Chhimi Dema  

Every autumn, about 22 duck species including near-threatened River Lapwing, make Babesa open sewage treatment ponds their home from late October until early April.

In 2021, the birders in the country proposed Thimphu Thromde convert these ponds into an ecological park instead of refilling them and creating a park.

Thimphu Thromde from last year has started working to create a water park around the pond area. However, according to its plan, there are provisions such as river islands to have migratory water birds coming in as today.

Officials from Thromde said that the open sewage treatment plant would be developed into a water park as part of the Wangchhu River Development plan.

“The River Front Development Plan was presented to Thromde Management at the beginning of 2022, and accordingly, we have started to de-sludge the ponds in preparation to carry out the plans,” an official said.

The official added that Thromde is restoring four river islands which would serve as habitats for aquatic birds through the riverbank protection works by planting flood-resilient trees.

Thromde officials said that the project is progressing and they are planting trees and de-sludging the ponds to develop them into other facilities.

A bird enthusiast, Phub Dorji, said the wetland fragmentation in the capital has caused migratory water birds to lose their habitat.

“With the global loss of natural wetlands, the waterbirds have become increasingly dependent on an alternative artificial pond. The pond can become a good habitat for significant waterbirds conservation,” he said.

Phub Dorji said that the sewage pond offers unlimited food resources and compensates for the birds’ lost natural habitat.

He said that no international birders who visited Bhutan have returned home without visiting the sewerage pond and taking back several checklists of water birds from there. “Tourists have more sighting opportunities in the ponds than river sites. They love watching birds in the pond.”

He added that the area can also serve as a living classroom for children.
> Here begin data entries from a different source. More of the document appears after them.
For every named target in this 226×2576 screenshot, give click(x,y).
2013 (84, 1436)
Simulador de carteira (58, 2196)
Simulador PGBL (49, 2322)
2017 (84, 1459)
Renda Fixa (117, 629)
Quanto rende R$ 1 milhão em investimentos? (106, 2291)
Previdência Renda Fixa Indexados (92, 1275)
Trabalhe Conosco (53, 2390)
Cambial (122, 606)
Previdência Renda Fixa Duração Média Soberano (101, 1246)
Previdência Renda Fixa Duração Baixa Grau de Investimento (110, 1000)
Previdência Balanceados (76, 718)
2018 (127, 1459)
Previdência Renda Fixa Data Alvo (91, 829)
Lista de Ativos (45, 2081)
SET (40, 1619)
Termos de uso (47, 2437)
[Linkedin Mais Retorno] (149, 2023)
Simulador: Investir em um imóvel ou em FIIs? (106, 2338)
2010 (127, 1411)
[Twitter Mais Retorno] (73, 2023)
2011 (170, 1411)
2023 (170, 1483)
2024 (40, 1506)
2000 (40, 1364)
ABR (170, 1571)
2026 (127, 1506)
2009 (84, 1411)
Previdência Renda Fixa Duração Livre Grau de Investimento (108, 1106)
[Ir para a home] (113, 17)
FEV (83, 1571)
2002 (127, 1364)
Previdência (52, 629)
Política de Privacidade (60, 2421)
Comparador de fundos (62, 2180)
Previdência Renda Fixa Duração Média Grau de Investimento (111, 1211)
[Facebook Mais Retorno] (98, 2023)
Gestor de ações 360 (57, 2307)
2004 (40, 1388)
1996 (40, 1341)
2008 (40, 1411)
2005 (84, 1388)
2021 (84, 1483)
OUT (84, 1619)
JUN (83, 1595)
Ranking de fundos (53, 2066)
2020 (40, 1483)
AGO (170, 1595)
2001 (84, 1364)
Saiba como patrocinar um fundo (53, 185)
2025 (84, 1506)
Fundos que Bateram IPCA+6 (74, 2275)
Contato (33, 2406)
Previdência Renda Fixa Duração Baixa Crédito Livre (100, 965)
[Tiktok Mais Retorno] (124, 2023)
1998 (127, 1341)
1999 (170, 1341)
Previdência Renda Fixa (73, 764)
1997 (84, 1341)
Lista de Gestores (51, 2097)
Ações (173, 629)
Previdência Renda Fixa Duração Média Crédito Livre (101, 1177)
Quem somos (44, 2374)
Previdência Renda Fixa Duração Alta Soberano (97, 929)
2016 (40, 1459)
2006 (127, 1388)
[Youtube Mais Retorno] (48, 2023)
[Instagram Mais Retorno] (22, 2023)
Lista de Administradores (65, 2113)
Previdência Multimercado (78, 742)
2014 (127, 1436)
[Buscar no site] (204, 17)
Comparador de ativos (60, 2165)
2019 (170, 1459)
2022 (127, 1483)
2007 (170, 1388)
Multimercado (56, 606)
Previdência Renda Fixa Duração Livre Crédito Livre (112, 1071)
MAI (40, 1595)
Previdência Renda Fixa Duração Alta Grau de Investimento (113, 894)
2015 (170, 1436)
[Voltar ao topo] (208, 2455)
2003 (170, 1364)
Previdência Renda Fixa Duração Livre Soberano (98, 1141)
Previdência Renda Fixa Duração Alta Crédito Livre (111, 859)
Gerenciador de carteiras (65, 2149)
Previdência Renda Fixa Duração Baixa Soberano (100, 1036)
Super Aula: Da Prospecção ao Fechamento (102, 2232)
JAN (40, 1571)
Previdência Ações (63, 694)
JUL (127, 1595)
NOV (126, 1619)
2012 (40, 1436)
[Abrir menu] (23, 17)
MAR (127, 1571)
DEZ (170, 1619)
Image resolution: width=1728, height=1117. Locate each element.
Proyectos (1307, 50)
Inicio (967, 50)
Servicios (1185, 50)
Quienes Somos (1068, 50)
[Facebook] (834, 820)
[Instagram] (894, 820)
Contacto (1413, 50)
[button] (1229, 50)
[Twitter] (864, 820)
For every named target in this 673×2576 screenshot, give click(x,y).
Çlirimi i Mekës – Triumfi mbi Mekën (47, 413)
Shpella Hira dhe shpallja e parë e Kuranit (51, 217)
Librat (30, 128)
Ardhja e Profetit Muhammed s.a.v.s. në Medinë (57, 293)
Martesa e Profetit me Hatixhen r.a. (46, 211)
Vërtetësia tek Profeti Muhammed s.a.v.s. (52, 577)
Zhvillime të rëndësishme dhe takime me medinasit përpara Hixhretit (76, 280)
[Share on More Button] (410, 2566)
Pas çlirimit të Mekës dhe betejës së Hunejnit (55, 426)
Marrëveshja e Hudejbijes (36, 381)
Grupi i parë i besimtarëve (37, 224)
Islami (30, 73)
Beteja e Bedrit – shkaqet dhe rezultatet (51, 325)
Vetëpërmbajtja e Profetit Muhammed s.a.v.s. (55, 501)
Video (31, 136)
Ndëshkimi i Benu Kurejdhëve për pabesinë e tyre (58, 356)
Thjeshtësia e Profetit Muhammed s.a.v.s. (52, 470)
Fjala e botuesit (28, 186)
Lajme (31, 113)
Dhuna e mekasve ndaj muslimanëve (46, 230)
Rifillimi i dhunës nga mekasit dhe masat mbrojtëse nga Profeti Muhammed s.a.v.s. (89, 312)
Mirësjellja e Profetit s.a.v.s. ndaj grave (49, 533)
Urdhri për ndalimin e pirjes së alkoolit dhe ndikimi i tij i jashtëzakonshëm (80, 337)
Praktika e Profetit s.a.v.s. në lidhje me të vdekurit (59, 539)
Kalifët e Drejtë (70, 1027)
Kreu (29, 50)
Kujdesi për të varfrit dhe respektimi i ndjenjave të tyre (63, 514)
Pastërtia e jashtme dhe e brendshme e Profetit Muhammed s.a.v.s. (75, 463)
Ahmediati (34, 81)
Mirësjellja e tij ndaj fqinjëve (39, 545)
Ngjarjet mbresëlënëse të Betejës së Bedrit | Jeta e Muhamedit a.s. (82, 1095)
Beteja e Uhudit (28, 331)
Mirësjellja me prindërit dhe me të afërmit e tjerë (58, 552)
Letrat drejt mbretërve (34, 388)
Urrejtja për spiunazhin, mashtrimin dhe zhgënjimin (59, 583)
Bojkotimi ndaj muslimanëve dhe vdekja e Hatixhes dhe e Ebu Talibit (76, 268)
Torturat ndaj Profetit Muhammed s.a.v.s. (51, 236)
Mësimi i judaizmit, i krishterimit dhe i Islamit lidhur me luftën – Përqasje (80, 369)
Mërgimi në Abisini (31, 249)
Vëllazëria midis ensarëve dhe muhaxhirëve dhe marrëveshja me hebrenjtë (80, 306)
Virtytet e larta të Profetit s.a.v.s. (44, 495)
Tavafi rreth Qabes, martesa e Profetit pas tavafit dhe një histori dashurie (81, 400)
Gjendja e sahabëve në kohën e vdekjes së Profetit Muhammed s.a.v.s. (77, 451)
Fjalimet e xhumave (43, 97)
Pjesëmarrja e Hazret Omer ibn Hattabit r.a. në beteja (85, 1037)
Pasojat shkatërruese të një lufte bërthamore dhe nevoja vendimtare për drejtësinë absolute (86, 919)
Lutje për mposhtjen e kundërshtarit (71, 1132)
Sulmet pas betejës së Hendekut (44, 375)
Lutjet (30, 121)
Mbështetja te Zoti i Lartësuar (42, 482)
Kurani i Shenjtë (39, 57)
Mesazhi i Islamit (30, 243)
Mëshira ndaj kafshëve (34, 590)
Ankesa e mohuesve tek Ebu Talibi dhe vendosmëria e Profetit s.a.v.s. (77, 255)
The most concerning, Phub Dorji said, is the declining population of near-threatened River Lapwing and Ibisbill which are seen all year long. “But without the better conservation plan and action today, we may lose these significant birds tomorrow.”

The area receives species of vagrant, falcated and mandarin ducks as well.

Another bird enthusiast, Hishey Tshering, said that after the construction of the sewage pond, the birds started coming there and it served as an important habitat for winter birds.

“Once the area is tempered, their habitat will be deprived and as a result, the bird watchers may not find the birds there,” he said.

He said, “If Thromde constructs a park with water ponds, then it might have a positive impact because the water would be much cleaner [encouraging the birds to make it a habitat].”